** Provided data **
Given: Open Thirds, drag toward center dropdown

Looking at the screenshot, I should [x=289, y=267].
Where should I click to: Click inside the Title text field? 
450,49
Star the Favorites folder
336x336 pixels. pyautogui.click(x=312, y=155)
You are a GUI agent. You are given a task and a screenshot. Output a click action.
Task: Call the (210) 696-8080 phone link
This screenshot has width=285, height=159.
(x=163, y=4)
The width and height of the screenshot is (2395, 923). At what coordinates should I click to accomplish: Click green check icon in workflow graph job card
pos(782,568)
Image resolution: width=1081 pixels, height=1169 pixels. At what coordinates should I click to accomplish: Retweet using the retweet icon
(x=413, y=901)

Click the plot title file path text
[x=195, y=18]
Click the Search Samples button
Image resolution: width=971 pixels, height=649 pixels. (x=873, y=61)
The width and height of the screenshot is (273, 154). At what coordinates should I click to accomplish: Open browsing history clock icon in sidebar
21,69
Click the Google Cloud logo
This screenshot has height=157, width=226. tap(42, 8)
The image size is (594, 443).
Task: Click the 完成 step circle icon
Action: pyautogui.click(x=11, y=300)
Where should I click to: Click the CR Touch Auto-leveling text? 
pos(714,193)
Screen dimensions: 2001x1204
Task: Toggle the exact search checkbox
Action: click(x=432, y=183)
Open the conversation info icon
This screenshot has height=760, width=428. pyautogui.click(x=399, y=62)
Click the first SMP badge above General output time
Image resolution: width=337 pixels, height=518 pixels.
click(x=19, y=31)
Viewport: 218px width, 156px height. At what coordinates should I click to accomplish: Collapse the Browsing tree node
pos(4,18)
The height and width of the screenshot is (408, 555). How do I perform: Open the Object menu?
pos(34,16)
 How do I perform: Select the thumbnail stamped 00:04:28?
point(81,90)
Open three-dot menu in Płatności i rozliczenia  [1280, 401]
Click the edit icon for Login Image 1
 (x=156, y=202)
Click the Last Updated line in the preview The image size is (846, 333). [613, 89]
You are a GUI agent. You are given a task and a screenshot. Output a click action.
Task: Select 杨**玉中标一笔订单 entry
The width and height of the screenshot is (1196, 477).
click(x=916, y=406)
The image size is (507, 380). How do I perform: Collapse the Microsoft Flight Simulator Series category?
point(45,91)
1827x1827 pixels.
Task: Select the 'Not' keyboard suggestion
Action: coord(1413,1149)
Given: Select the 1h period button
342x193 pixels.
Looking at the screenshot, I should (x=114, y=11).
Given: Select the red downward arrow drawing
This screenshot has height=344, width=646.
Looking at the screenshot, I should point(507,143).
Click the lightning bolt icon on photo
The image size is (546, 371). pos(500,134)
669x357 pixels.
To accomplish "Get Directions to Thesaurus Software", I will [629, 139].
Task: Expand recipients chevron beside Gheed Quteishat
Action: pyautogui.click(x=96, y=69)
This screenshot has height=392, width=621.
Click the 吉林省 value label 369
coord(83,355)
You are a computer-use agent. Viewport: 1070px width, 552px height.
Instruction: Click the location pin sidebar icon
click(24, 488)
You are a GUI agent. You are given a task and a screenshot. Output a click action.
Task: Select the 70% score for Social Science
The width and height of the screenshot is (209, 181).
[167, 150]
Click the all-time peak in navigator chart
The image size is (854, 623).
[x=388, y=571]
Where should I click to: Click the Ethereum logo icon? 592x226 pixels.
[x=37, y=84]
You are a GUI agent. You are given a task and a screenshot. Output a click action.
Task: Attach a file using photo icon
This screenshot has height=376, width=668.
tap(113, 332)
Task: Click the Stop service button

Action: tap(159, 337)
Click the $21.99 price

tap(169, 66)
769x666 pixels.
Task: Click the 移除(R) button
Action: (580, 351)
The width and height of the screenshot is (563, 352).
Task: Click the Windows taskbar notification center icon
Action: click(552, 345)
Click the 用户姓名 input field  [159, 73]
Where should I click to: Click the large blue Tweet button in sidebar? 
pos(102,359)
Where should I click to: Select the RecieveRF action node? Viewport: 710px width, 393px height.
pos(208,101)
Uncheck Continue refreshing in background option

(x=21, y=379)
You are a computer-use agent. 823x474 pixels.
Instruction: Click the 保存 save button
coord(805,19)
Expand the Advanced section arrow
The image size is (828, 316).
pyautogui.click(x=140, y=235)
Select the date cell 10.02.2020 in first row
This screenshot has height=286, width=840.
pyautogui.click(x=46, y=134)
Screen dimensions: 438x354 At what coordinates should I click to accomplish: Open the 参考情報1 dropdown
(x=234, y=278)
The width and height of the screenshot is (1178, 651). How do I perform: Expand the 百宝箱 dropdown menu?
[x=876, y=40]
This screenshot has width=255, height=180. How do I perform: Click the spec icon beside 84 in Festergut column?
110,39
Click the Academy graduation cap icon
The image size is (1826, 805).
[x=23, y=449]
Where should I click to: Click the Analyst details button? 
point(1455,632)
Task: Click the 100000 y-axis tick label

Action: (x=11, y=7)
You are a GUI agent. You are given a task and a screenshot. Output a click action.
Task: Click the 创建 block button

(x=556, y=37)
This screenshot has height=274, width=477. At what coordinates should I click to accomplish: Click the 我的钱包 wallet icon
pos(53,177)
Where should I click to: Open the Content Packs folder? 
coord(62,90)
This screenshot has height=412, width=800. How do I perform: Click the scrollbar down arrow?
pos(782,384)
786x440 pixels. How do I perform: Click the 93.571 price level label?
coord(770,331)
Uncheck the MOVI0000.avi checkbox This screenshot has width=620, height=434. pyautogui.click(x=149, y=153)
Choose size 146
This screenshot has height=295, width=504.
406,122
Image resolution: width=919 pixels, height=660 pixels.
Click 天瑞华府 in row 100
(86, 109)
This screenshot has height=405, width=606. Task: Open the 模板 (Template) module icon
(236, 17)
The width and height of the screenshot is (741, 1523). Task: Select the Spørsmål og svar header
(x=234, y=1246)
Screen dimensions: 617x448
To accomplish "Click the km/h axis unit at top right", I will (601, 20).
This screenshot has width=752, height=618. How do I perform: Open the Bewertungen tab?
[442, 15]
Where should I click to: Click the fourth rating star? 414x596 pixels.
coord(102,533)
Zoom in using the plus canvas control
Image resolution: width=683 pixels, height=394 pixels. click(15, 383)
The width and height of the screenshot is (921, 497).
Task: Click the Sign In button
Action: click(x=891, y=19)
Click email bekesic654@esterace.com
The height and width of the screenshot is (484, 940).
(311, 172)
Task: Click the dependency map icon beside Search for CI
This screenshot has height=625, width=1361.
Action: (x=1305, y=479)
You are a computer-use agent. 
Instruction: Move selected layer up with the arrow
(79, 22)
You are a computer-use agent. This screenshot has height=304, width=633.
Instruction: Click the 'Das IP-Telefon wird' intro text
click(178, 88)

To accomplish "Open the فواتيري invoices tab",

** Task details **
Return every line of the items above that contains the word "accomplish", matching case exactly.

** Written solution **
The width and height of the screenshot is (2395, 923). At what coordinates should I click to accomplish: Click green check icon in workflow graph job card
Image resolution: width=1081 pixels, height=1169 pixels. At what coordinates should I click to accomplish: Retweet using the retweet icon
The width and height of the screenshot is (273, 154). At what coordinates should I click to accomplish: Open browsing history clock icon in sidebar
Viewport: 218px width, 156px height. At what coordinates should I click to accomplish: Collapse the Browsing tree node
To accomplish "Get Directions to Thesaurus Software", I will [629, 139].
Screen dimensions: 438x354 At what coordinates should I click to accomplish: Open the 参考情報1 dropdown
This screenshot has height=274, width=477. At what coordinates should I click to accomplish: Click the 我的钱包 wallet icon
To accomplish "Click the km/h axis unit at top right", I will (601, 20).
To accomplish "Open the فواتيري invoices tab",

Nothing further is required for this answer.